Exploring the common genes involved in autism spectrum disorder and Parkinson's disease: A systematic review

Autism Spectrum Disorder (ASD) and Parkinson's disease (PD) are distinct neurodevelopmental disorders associated with distinct brain areas. ASD is characterized by delayed social communication skills and restricted repetitive behaviours. Conversely, PD is a progressive neurodegenerative disorder affecting basal ganglia, causing resting tremor, rigidity, postural instability, and bradykinesia. Both diseases share similarities in affected brain areas, including motor control and social behaviour. In both diseases, PARK2, SHANK3, SLC, RIT2, DRD2, and CD157/BST1 genes are involved by regulating synaptic function and dopamine neurons. Mutations in PARK2, an E3 ubiquitin ligase, can lead to dysfunctional mitophagy, causing the accumulation of damaged mitochondria and contributing to neuronal cell death, a hallmark of PD. PARK2 pathway disruptions have also been observed in some individuals with ASD, which are involved in tagging damaged or unwanted proteins for degradation, leading to the accumulation of misfolded or dysfunctional proteins that may contribute to neurodevelopmental abnormalities.
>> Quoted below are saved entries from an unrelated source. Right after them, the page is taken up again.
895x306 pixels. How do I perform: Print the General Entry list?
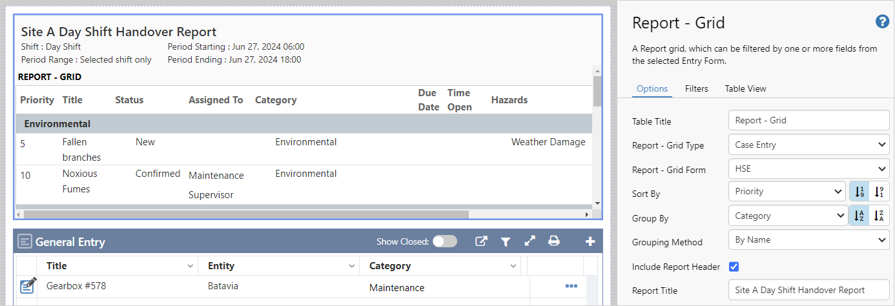click(x=553, y=241)
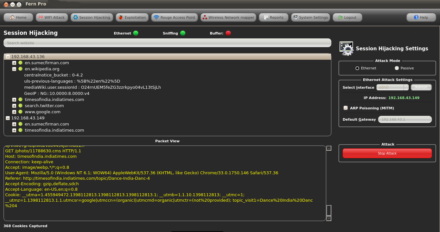Open the Select Interface eth0 dropdown
The height and width of the screenshot is (232, 440).
[x=392, y=87]
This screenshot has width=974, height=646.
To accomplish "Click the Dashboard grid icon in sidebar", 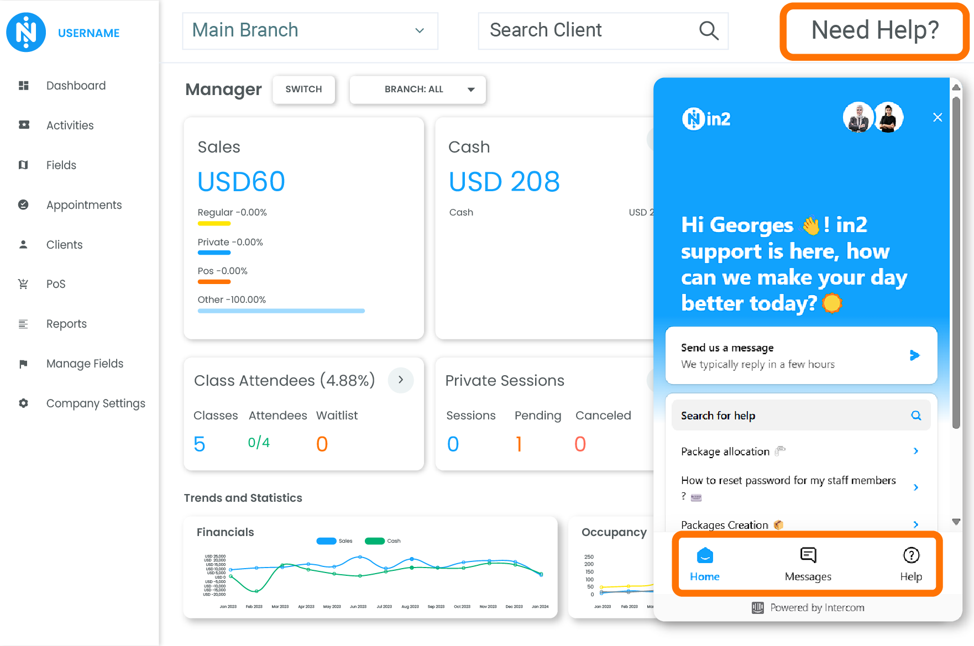I will tap(23, 86).
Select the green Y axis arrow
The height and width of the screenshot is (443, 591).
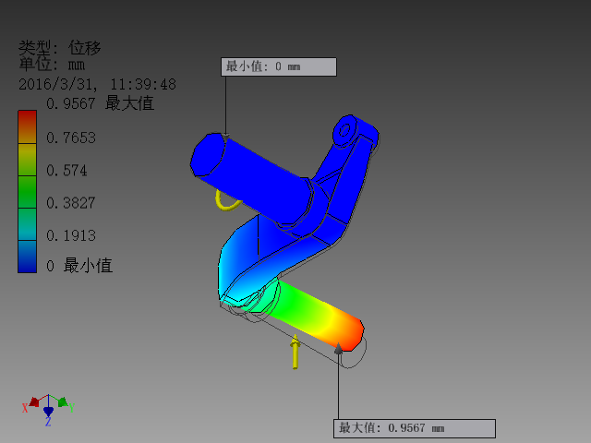click(x=63, y=401)
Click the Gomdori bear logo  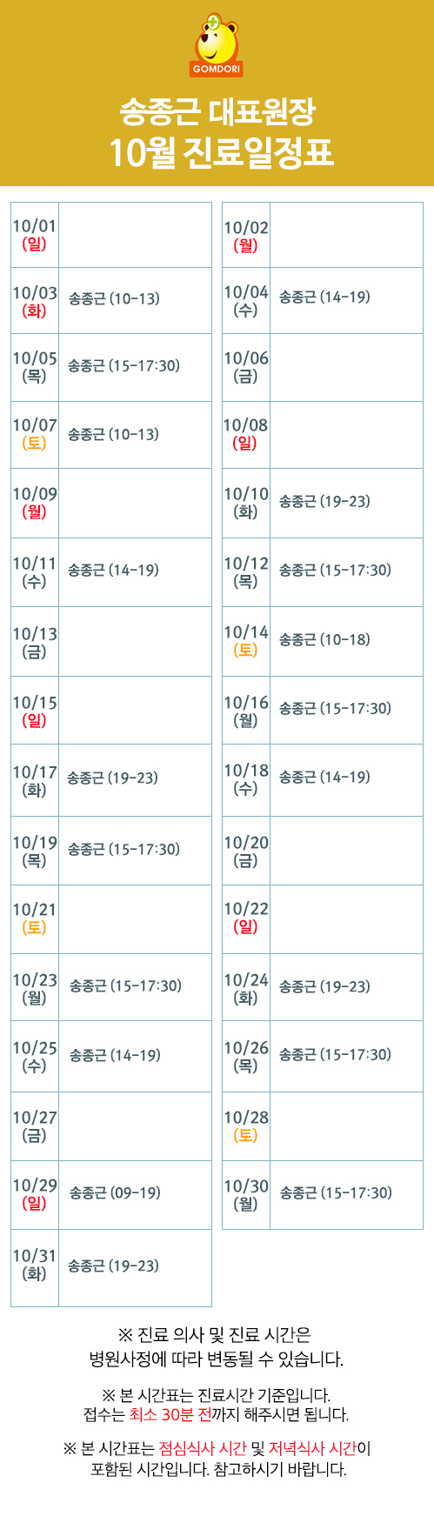[x=217, y=45]

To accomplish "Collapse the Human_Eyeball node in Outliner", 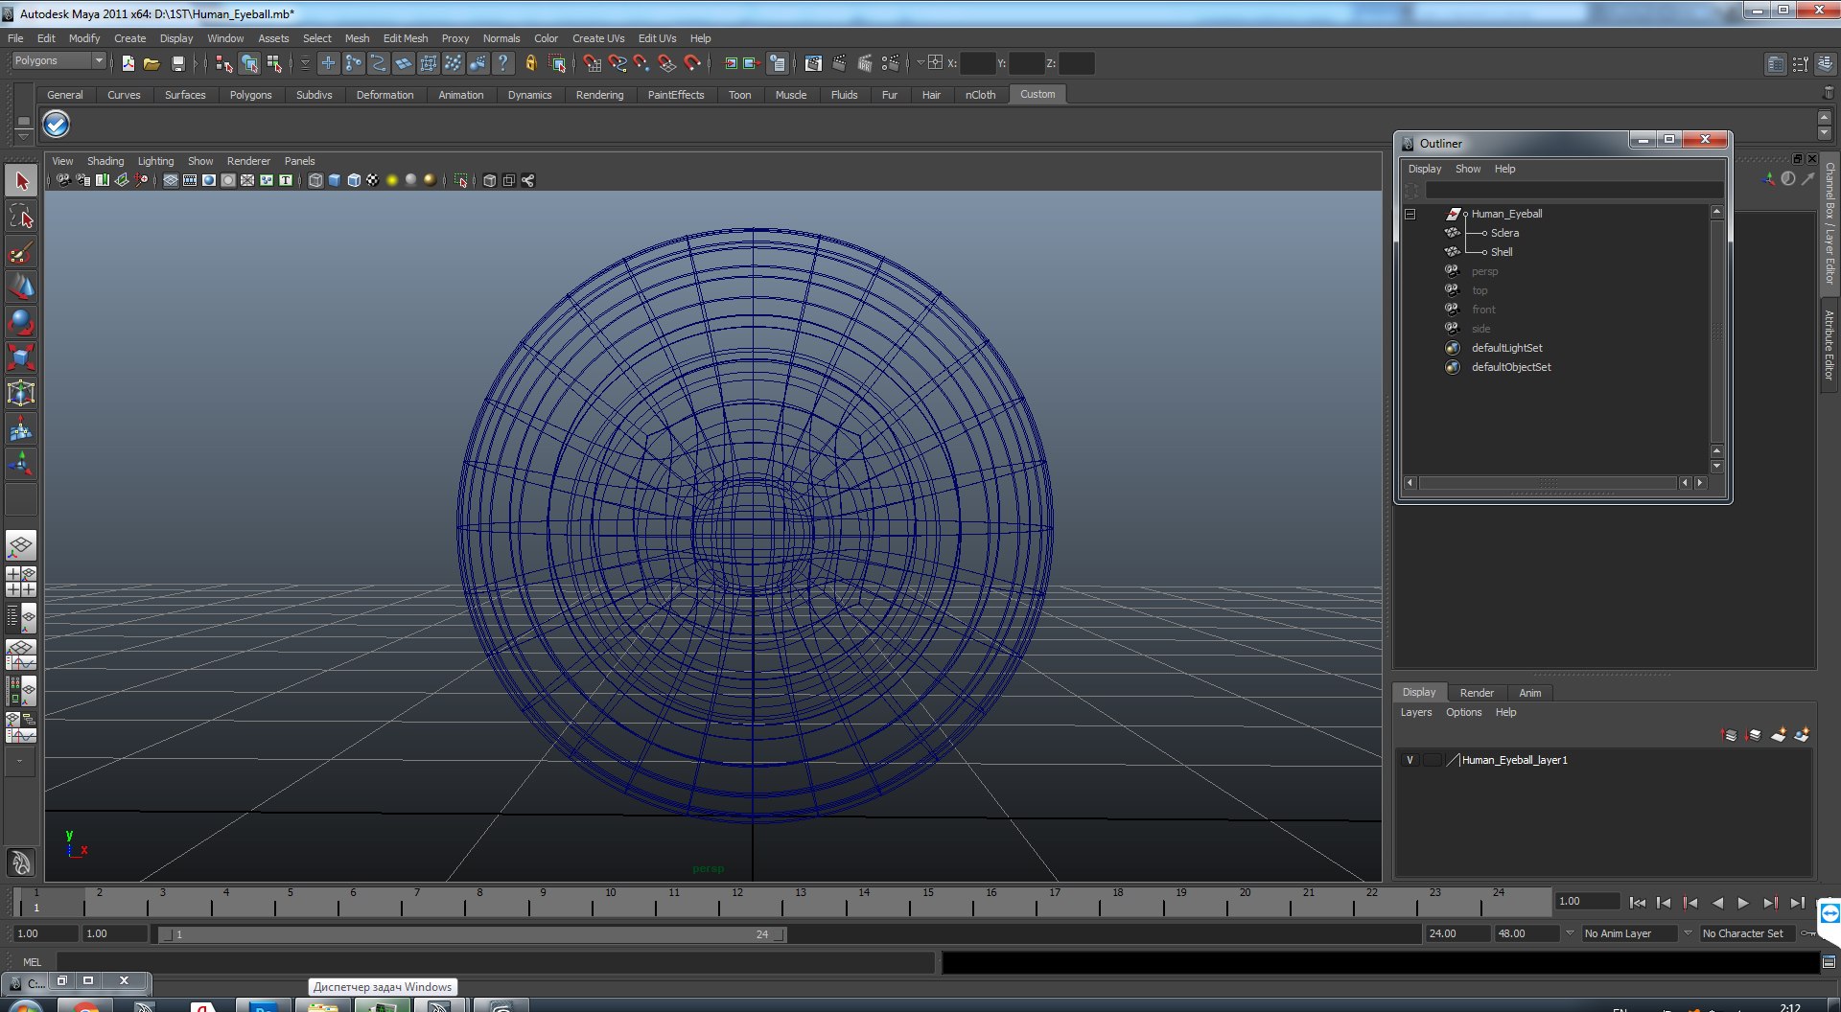I will point(1410,214).
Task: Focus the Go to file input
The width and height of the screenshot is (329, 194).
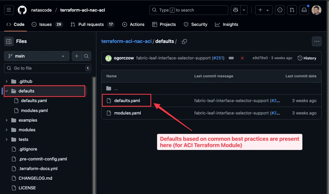Action: (47, 68)
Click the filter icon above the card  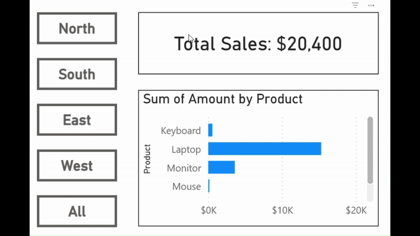pos(355,5)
PINK1 is crucial for maintaining mitochondrial quality and eliminating dysfunctional ones that produce reactive oxygen species (ROS). Mutations in this gene lead to damaged mitochondria and increased ROS production, contributing to neurodegeneration in dopamine-producing neurons. This review highlighted the various genes involved in pathogeneses of ASD and PD with their future implications.